(What to work on): Print all the records exactly, please.

::: Source material

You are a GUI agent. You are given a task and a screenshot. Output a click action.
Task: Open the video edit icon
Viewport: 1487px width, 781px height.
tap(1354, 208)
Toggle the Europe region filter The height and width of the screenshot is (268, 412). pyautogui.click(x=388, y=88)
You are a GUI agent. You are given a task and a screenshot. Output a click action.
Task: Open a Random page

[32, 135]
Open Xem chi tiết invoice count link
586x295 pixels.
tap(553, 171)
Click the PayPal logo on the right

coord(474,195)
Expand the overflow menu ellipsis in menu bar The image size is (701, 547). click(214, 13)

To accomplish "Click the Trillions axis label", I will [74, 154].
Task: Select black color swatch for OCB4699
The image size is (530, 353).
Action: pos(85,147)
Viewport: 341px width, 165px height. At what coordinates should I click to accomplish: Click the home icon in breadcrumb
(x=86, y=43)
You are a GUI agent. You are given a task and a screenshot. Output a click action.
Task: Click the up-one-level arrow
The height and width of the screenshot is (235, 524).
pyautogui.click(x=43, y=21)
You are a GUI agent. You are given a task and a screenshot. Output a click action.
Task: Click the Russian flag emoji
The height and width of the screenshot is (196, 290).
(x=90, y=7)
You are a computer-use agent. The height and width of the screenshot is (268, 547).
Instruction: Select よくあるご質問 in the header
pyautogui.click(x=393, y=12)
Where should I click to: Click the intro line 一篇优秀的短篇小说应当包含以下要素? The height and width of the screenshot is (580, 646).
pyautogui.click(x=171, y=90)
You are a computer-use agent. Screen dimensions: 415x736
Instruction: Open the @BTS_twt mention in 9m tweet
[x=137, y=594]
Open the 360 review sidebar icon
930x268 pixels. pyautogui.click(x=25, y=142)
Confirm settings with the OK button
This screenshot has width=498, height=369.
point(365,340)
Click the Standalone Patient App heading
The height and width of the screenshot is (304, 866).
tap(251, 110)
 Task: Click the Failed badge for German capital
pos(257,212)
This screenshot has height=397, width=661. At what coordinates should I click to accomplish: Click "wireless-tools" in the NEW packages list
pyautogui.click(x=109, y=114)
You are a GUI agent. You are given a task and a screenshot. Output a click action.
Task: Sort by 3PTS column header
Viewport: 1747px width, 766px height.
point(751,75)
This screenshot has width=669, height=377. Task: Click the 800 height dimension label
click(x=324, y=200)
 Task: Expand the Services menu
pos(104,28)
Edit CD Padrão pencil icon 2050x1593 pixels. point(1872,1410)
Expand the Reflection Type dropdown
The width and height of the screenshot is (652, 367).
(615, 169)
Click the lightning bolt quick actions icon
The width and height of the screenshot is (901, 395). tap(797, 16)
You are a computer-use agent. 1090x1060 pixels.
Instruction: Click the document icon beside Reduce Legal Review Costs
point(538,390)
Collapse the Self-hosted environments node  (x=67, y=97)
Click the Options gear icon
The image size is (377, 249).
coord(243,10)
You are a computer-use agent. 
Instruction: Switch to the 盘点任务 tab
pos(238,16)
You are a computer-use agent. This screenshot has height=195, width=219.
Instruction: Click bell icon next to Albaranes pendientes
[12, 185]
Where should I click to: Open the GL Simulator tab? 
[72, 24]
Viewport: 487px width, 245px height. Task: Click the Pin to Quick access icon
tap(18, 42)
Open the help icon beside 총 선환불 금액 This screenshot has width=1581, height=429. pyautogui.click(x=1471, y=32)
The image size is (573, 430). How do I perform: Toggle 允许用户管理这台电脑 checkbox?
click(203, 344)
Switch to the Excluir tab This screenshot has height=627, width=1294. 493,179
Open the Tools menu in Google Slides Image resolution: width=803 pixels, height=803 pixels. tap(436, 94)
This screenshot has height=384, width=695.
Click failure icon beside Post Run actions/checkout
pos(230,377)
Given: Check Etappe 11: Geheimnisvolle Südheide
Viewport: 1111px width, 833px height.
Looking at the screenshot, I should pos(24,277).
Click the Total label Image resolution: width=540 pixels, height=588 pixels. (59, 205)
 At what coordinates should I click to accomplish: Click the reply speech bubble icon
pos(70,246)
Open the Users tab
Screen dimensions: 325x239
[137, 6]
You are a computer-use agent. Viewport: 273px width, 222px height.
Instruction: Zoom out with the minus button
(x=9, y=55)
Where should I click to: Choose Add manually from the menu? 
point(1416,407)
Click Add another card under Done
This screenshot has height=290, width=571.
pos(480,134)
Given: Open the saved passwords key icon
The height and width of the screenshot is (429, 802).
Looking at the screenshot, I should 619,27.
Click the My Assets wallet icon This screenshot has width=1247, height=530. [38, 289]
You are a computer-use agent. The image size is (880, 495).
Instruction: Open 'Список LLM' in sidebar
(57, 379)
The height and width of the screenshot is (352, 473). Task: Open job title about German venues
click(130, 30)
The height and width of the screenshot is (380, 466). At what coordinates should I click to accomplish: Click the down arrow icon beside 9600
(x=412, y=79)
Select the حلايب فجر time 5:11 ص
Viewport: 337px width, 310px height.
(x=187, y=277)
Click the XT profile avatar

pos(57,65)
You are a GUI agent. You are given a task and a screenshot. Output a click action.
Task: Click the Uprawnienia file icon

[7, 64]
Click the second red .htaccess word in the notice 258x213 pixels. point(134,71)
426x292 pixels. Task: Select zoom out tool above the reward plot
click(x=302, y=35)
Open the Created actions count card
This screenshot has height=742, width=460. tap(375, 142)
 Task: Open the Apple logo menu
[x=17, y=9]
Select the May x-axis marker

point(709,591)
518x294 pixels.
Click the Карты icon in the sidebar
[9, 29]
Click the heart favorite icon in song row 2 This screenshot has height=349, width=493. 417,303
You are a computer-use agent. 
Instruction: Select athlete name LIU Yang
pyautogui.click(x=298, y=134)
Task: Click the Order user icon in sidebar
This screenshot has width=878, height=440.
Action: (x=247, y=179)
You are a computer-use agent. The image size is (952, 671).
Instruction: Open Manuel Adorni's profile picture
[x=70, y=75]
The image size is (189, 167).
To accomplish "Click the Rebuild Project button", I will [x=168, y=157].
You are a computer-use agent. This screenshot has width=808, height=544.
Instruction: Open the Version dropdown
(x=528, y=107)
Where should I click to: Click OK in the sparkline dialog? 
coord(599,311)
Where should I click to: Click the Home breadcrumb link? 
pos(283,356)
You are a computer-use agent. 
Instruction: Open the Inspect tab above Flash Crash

::::::

(Reply):
You are a GUI agent. You are given a task and a screenshot. Output a click action.
Task: Open the video edit icon
Viewport: 1487px width, 781px height.
tap(1354, 208)
Toggle the Europe region filter The height and width of the screenshot is (268, 412). pyautogui.click(x=388, y=88)
You are a GUI agent. You are given a task and a screenshot. Output a click action.
Task: Open a Random page

[32, 135]
Open Xem chi tiết invoice count link
586x295 pixels.
tap(553, 171)
Click the PayPal logo on the right

coord(474,195)
Expand the overflow menu ellipsis in menu bar The image size is (701, 547). click(214, 13)

To accomplish "Click the Trillions axis label", I will [74, 154].
Task: Select black color swatch for OCB4699
The image size is (530, 353).
Action: pos(85,147)
Viewport: 341px width, 165px height. At what coordinates should I click to accomplish: Click the home icon in breadcrumb
(x=86, y=43)
You are a GUI agent. You are given a task and a screenshot. Output a click action.
Task: Click the up-one-level arrow
The height and width of the screenshot is (235, 524).
pyautogui.click(x=43, y=21)
You are a GUI agent. You are given a task and a screenshot. Output a click action.
Task: Click the Russian flag emoji
The height and width of the screenshot is (196, 290).
(x=90, y=7)
You are a computer-use agent. The height and width of the screenshot is (268, 547).
Instruction: Select よくあるご質問 in the header
pyautogui.click(x=393, y=12)
Where should I click to: Click the intro line 一篇优秀的短篇小说应当包含以下要素? The height and width of the screenshot is (580, 646).
pyautogui.click(x=171, y=90)
You are a computer-use agent. Screen dimensions: 415x736
Instruction: Open the @BTS_twt mention in 9m tweet
[x=137, y=594]
Open the 360 review sidebar icon
930x268 pixels. pyautogui.click(x=25, y=142)
Confirm settings with the OK button
This screenshot has width=498, height=369.
point(365,340)
Click the Standalone Patient App heading
The height and width of the screenshot is (304, 866).
tap(251, 110)
 Task: Click the Failed badge for German capital
pos(257,212)
This screenshot has height=397, width=661. At what coordinates should I click to accomplish: Click "wireless-tools" in the NEW packages list
pyautogui.click(x=109, y=114)
You are a GUI agent. You are given a task and a screenshot. Output a click action.
Task: Sort by 3PTS column header
Viewport: 1747px width, 766px height.
point(751,75)
This screenshot has width=669, height=377. Task: Click the 800 height dimension label
click(x=324, y=200)
 Task: Expand the Services menu
pos(104,28)
Edit CD Padrão pencil icon 2050x1593 pixels. point(1872,1410)
Expand the Reflection Type dropdown
The width and height of the screenshot is (652, 367).
(615, 169)
Click the lightning bolt quick actions icon
The width and height of the screenshot is (901, 395). tap(797, 16)
You are a computer-use agent. 1090x1060 pixels.
Instruction: Click the document icon beside Reduce Legal Review Costs
point(538,390)
Collapse the Self-hosted environments node  (x=67, y=97)
Click the Options gear icon
The image size is (377, 249).
coord(243,10)
You are a computer-use agent. 
Instruction: Switch to the 盘点任务 tab
pos(238,16)
You are a computer-use agent. This screenshot has height=195, width=219.
Instruction: Click bell icon next to Albaranes pendientes
[12, 185]
Where should I click to: Open the GL Simulator tab? 
[72, 24]
Viewport: 487px width, 245px height. Task: Click the Pin to Quick access icon
tap(18, 42)
Open the help icon beside 총 선환불 금액 This screenshot has width=1581, height=429. pyautogui.click(x=1471, y=32)
The image size is (573, 430). How do I perform: Toggle 允许用户管理这台电脑 checkbox?
click(203, 344)
Switch to the Excluir tab This screenshot has height=627, width=1294. 493,179
Open the Tools menu in Google Slides Image resolution: width=803 pixels, height=803 pixels. tap(436, 94)
This screenshot has height=384, width=695.
Click failure icon beside Post Run actions/checkout
pos(230,377)
Given: Check Etappe 11: Geheimnisvolle Südheide
Viewport: 1111px width, 833px height.
Looking at the screenshot, I should pos(24,277).
Click the Total label Image resolution: width=540 pixels, height=588 pixels. (59, 205)
 At what coordinates should I click to accomplish: Click the reply speech bubble icon
pos(70,246)
Open the Users tab
Screen dimensions: 325x239
[137, 6]
You are a computer-use agent. Viewport: 273px width, 222px height.
Instruction: Zoom out with the minus button
(x=9, y=55)
Where should I click to: Choose Add manually from the menu? 
point(1416,407)
Click Add another card under Done
This screenshot has height=290, width=571.
pos(480,134)
Given: Open the saved passwords key icon
The height and width of the screenshot is (429, 802).
Looking at the screenshot, I should 619,27.
Click the My Assets wallet icon This screenshot has width=1247, height=530. [38, 289]
You are a computer-use agent. The image size is (880, 495).
Instruction: Open 'Список LLM' in sidebar
(57, 379)
The height and width of the screenshot is (352, 473). Task: Open job title about German venues
click(130, 30)
The height and width of the screenshot is (380, 466). At what coordinates should I click to accomplish: Click the down arrow icon beside 9600
(x=412, y=79)
Select the حلايب فجر time 5:11 ص
Viewport: 337px width, 310px height.
(x=187, y=277)
Click the XT profile avatar

pos(57,65)
You are a GUI agent. You are given a task and a screenshot. Output a click action.
Task: Click the Uprawnienia file icon

[7, 64]
Click the second red .htaccess word in the notice 258x213 pixels. point(134,71)
426x292 pixels. Task: Select zoom out tool above the reward plot
click(x=302, y=35)
Open the Created actions count card
This screenshot has height=742, width=460. tap(375, 142)
 Task: Open the Apple logo menu
[x=17, y=9]
Select the May x-axis marker

point(709,591)
518x294 pixels.
Click the Карты icon in the sidebar
[9, 29]
Click the heart favorite icon in song row 2 This screenshot has height=349, width=493. 417,303
You are a computer-use agent. 
Instruction: Select athlete name LIU Yang
pyautogui.click(x=298, y=134)
Task: Click the Order user icon in sidebar
This screenshot has width=878, height=440.
Action: (x=247, y=179)
You are a computer-use agent. The image size is (952, 671).
Instruction: Open Manuel Adorni's profile picture
[x=70, y=75]
The image size is (189, 167).
To accomplish "Click the Rebuild Project button", I will [x=168, y=157].
You are a computer-use agent. This screenshot has width=808, height=544.
Instruction: Open the Version dropdown
(x=528, y=107)
Where should I click to: Click OK in the sparkline dialog? 
coord(599,311)
Where should I click to: Click the Home breadcrumb link? 
pos(283,356)
You are a computer-use agent. 
Instruction: Open the Inspect tab above Flash Crash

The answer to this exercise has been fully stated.